**What the task requires:** Convert every line of the records below into a JSON list of strings, one string per line, and skip blank lines. Leave the pictures out of the output.

___ Data extract ___

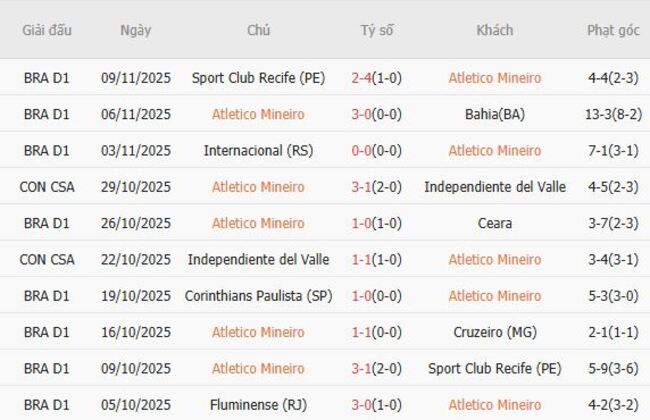650x420 pixels.
Task: Click the Giải đấu column header
Action: click(47, 30)
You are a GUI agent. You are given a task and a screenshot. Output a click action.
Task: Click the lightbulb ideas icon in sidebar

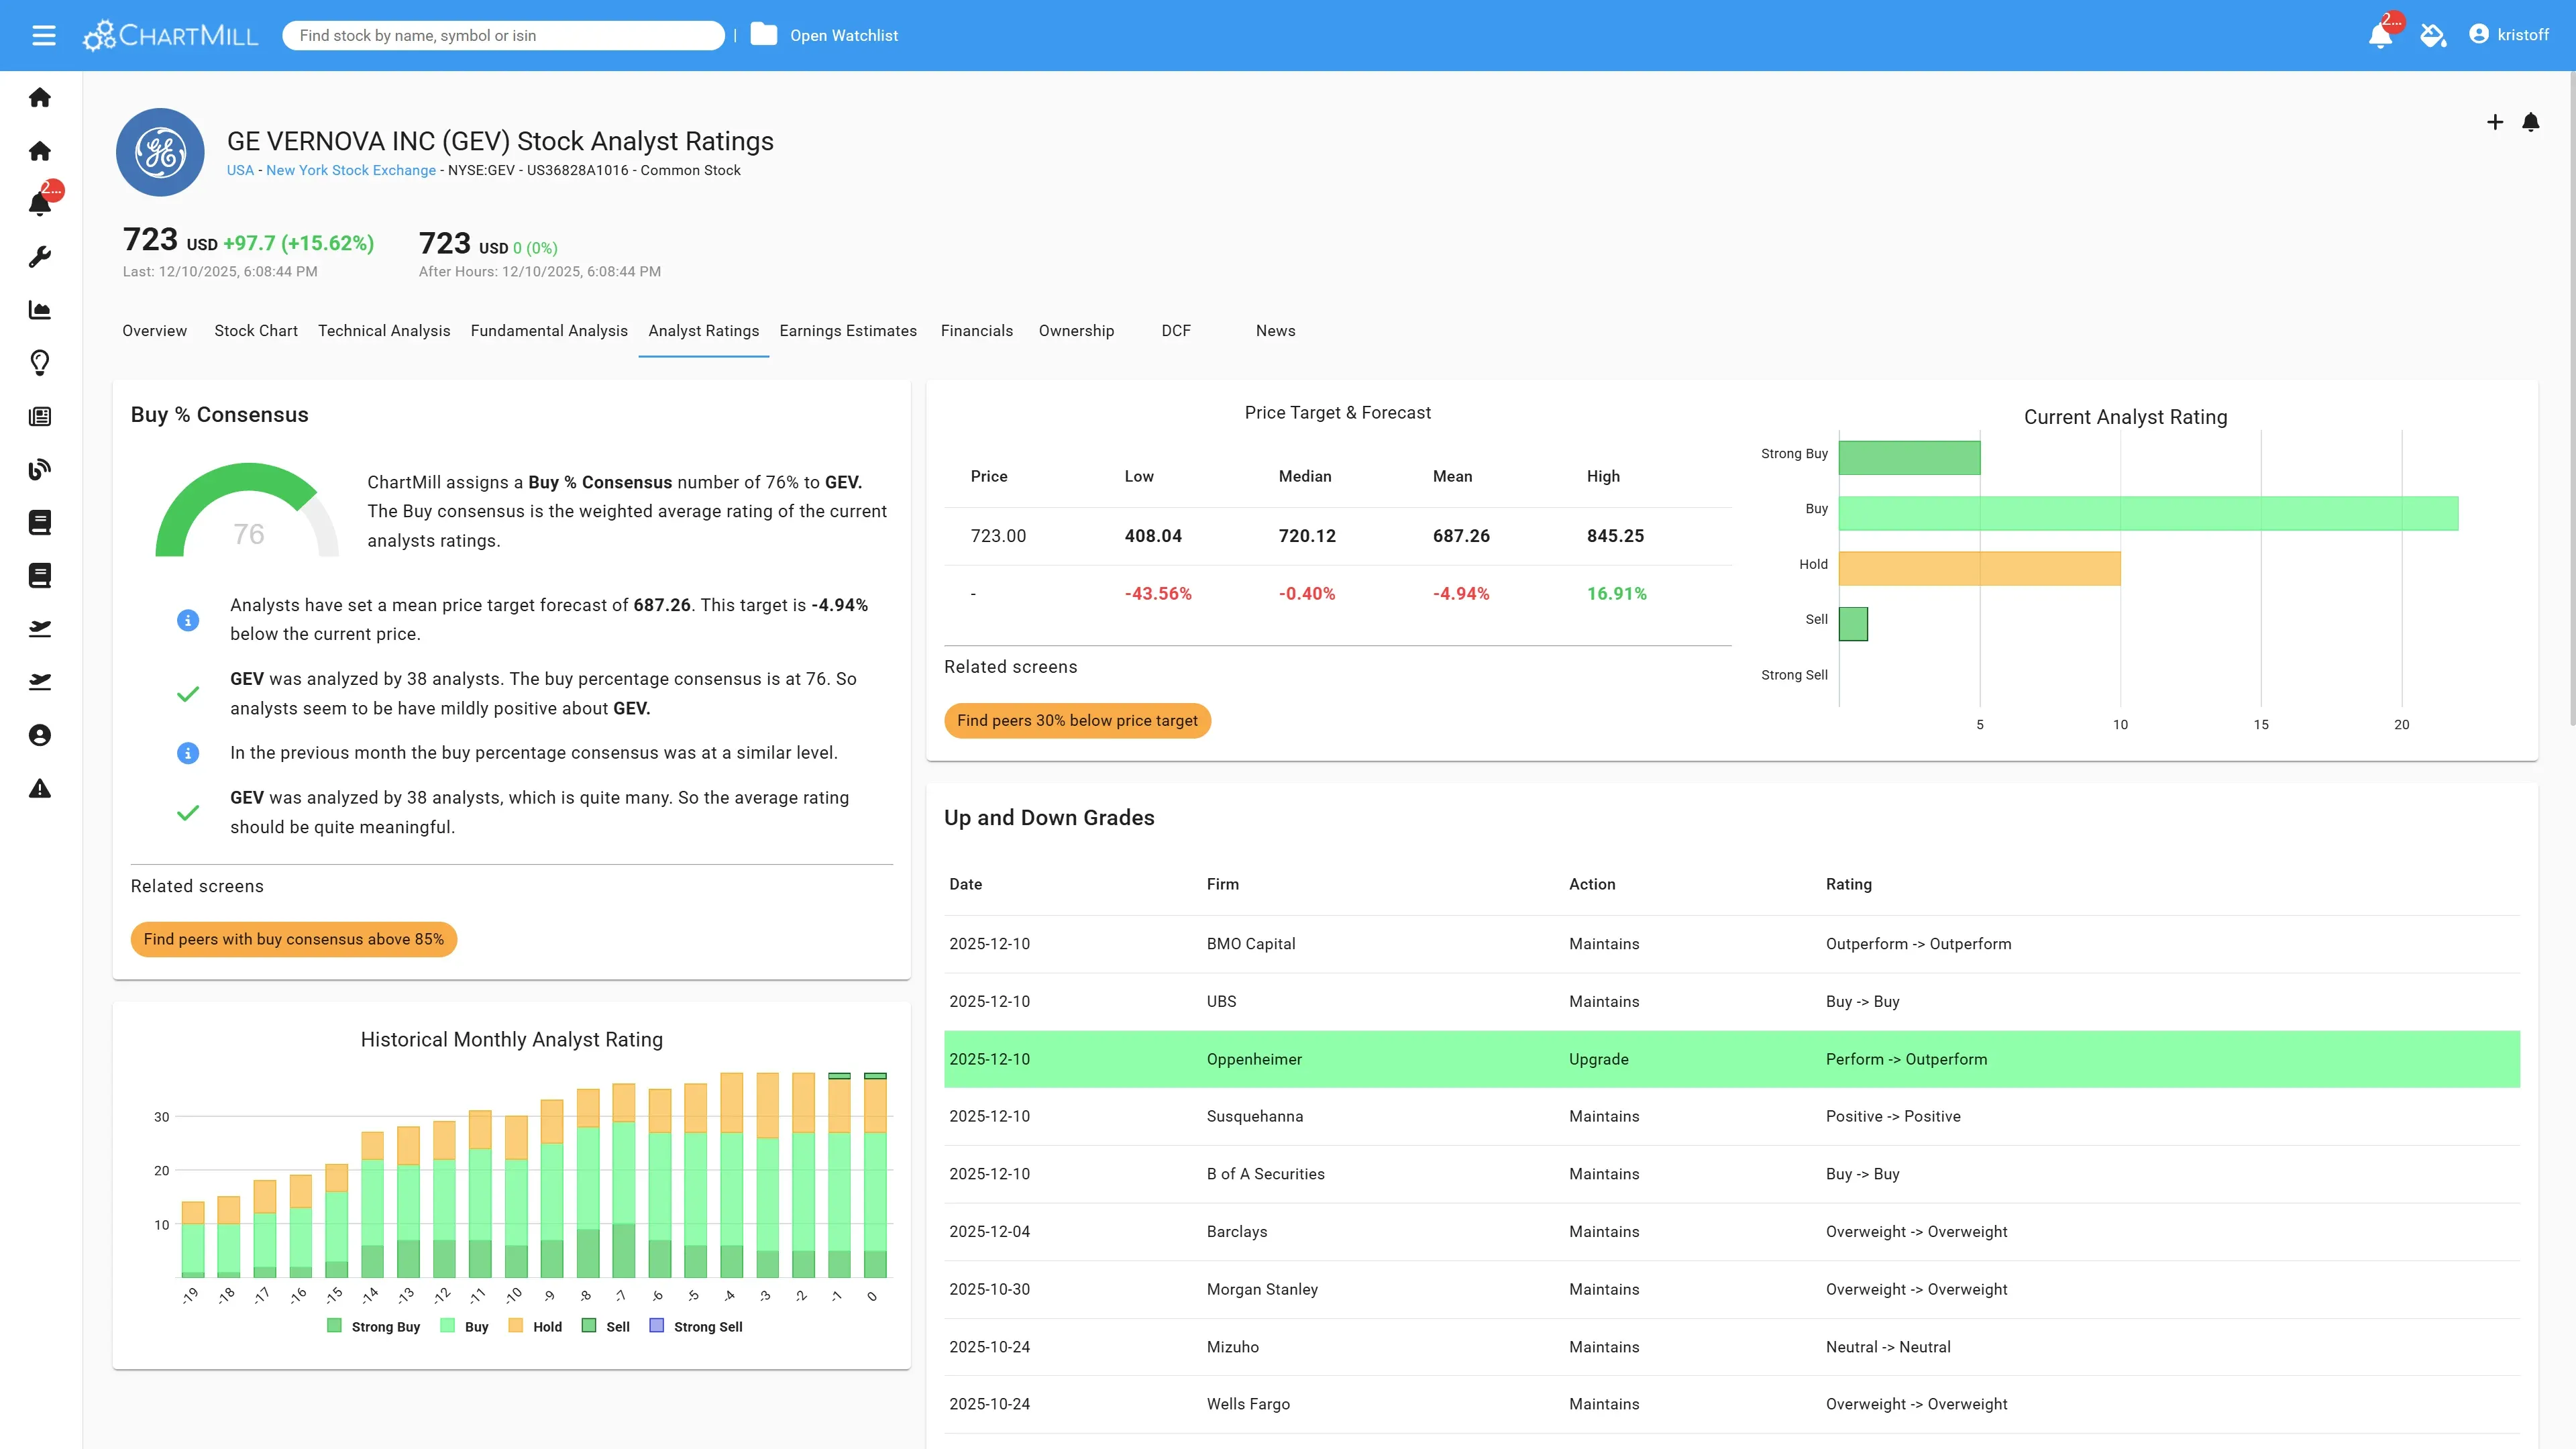click(x=40, y=363)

___

**Correct answer:**
[
  "650x420 pixels.",
  "Task: Click the Giải đấu column header",
  "Action: click(47, 30)",
  "You are a GUI agent. You are given a task and a screenshot. Output a click action.",
  "Task: Click the lightbulb ideas icon in sidebar",
  "click(x=40, y=363)"
]